Wednesday, May 17, 2006

Fifteen for Obscurity

In the spirit of the true Long Reliever, I present a list of the Fifteen Most Obscure Baseball Players of All Time. The list comes courtesy of Jonathan Comey of the Massachusetts paper SouthCoastToday. The entire article can be found here.

15. Ned Yost, catcher. Ned's given name is Edgar.

14. Johnny Dickshot, outfield. Yes, "Dickshot." You can look it up.

13. General Crowder, pitcher. "General" is much better than "Dickshot." Plus, Dickshot's nickname was "Ugly."

12. Andres Mora, utility. Utility? Was he a kitchen knife or a baseball player? The ability to play a number of positions, though, can keep a guy with marginal talent around a lot longer than a specialist.

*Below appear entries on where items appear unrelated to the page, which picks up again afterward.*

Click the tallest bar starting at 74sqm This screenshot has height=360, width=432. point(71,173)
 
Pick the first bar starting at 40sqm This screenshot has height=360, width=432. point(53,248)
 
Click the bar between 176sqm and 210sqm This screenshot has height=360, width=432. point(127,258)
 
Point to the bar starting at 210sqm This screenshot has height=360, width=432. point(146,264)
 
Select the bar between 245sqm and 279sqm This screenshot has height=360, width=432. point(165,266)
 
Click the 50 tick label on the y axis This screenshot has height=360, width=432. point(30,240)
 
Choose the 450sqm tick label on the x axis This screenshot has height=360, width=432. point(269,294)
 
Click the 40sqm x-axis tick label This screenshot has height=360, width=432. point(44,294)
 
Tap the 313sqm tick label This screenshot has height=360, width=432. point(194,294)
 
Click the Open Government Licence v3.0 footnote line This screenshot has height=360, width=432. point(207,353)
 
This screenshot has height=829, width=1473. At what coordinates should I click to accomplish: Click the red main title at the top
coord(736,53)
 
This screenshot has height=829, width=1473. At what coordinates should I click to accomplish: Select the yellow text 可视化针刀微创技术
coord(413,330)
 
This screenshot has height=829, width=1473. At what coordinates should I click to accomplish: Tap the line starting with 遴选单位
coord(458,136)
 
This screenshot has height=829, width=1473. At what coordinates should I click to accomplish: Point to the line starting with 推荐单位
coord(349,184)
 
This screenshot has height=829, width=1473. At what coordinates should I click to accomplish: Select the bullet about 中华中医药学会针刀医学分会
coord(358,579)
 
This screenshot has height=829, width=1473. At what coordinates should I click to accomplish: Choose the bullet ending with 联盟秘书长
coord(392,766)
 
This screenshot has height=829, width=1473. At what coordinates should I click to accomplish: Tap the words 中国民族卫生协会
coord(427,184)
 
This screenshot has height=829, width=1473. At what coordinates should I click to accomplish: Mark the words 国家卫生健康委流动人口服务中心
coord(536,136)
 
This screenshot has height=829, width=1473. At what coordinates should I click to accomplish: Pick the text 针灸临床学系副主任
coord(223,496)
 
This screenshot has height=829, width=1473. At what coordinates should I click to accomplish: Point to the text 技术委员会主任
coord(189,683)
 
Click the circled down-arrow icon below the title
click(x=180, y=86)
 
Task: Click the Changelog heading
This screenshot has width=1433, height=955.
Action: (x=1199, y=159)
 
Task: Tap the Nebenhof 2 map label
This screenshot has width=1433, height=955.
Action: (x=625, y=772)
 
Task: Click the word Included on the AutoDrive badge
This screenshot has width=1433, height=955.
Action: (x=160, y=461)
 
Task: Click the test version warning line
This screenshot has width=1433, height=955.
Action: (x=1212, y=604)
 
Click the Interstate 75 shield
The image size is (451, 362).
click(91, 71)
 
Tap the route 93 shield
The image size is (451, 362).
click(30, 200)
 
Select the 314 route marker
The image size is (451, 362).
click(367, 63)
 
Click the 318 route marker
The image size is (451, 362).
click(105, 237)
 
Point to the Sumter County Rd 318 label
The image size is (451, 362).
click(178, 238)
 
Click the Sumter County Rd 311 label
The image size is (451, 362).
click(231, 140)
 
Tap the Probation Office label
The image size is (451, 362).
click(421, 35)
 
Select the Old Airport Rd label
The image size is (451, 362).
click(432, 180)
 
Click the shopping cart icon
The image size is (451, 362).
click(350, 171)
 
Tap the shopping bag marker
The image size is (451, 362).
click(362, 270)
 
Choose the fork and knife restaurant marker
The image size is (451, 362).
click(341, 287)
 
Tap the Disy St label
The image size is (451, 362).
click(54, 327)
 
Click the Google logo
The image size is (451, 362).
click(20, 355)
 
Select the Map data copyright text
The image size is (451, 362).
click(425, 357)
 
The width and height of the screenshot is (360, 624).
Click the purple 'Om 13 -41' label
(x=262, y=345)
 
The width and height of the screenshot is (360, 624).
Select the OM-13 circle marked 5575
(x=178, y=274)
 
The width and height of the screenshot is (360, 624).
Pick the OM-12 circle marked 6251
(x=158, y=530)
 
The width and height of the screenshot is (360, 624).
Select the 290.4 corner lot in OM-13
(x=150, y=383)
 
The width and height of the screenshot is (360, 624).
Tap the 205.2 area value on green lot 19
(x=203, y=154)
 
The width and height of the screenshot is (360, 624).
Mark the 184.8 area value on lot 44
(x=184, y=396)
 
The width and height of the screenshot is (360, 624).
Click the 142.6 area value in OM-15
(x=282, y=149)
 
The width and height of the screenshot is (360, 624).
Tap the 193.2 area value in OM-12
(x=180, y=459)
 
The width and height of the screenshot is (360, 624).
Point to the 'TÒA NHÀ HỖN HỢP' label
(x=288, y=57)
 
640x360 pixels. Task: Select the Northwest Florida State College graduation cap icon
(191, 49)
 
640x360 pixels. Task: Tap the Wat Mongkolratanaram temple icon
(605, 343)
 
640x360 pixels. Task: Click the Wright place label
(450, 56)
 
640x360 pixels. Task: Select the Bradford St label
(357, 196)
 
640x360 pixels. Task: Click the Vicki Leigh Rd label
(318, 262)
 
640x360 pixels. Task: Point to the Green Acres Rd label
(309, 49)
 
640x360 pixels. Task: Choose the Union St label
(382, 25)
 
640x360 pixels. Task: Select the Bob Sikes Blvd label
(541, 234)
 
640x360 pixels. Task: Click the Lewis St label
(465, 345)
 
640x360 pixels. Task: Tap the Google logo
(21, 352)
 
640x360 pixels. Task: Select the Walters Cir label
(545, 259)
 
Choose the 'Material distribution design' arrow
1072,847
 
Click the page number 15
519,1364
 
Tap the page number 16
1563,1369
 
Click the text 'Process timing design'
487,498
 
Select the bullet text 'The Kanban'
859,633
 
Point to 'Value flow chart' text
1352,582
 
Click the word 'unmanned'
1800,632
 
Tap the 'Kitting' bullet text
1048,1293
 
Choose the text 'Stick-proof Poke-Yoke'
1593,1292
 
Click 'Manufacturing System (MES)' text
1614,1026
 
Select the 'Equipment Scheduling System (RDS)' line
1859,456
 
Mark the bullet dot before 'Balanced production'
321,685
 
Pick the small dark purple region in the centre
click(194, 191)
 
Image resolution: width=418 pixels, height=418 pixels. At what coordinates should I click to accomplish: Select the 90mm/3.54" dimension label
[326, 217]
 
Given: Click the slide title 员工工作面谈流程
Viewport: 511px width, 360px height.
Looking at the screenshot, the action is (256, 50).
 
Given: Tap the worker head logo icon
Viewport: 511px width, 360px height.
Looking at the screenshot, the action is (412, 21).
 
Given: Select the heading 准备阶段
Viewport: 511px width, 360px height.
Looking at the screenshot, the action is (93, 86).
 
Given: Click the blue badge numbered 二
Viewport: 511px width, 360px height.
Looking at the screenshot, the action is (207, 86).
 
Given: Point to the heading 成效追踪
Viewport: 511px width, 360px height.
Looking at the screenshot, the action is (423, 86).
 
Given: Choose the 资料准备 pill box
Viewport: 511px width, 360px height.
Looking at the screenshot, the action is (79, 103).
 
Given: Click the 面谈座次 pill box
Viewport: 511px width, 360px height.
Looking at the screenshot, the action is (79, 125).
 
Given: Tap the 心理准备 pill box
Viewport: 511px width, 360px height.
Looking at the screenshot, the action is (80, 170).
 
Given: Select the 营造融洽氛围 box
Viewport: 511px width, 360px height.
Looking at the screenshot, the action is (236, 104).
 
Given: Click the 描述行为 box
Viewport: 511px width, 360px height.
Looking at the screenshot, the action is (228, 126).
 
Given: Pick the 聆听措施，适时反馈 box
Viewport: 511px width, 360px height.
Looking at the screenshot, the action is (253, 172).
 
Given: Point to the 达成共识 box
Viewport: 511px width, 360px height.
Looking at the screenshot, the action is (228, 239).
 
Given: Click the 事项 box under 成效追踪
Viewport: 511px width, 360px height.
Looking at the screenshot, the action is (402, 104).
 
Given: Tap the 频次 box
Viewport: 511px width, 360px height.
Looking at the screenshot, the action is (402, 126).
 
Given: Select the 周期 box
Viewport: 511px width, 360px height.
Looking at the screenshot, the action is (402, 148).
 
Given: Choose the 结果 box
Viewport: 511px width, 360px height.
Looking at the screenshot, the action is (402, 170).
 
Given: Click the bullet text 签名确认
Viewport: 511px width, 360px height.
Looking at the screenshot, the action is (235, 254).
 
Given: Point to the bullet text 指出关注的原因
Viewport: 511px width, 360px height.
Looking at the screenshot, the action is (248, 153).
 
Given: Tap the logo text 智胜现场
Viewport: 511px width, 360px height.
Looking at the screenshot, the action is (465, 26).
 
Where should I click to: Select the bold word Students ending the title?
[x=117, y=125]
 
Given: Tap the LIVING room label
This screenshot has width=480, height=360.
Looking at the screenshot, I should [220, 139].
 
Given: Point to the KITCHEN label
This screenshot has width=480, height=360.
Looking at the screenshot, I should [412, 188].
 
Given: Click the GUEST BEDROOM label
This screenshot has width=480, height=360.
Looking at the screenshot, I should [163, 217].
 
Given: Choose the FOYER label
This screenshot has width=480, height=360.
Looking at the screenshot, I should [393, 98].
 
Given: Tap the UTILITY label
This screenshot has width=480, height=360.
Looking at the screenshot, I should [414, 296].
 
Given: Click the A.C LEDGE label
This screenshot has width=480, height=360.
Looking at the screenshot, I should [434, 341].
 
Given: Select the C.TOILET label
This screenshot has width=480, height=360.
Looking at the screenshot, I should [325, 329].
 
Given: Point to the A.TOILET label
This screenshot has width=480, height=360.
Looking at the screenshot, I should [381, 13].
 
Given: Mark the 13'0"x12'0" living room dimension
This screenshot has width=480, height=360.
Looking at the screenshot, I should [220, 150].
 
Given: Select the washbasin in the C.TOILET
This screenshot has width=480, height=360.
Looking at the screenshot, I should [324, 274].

11. Stubby Magner, outfield. I'll bet Stubby was glad his last name wasn't "Dickshot."

10. Dutch Zwilling, outfield. Among all hitters, Zwilling ranks last alphabetcially.

9. Bob Smith, pitcher. This 1920s and '30s era pitcher's best friend was a catcher named John Doe. (You don't really believe that, do you?)

8 and 7. Bob Smith, pitcher and Bob Smith, pitcher. These two were both pitchers in the Major Leagues during the 1959 season. They had a combined 0-4 record that year. Neither pitcher made it to the 1960 season.

6. Ed Hug, catcher. Huggie was the position player's equivalent of the Long Reliever. He had only one plate appearance in his career. The result? A walk. He didn't even have a nickname. How sad is that?

5. Mike Tyson, infield. Only his name separates him from total obscurity.

4. Howard Ehmke, pitcher. Won 166 and lost 166.

3. Dave Rozema, pitcher. Dave and Kirk Gibson married twin sisters.

2. Dave Brain, shortstop. Aside from the great name, he led the National League in home runs with 10 in 1907. The next season he had 9 hits total.

1. Terry Felton, pitcher. This Texarkana boy had a career record of 0-16. His nickname must have been "Dickshot."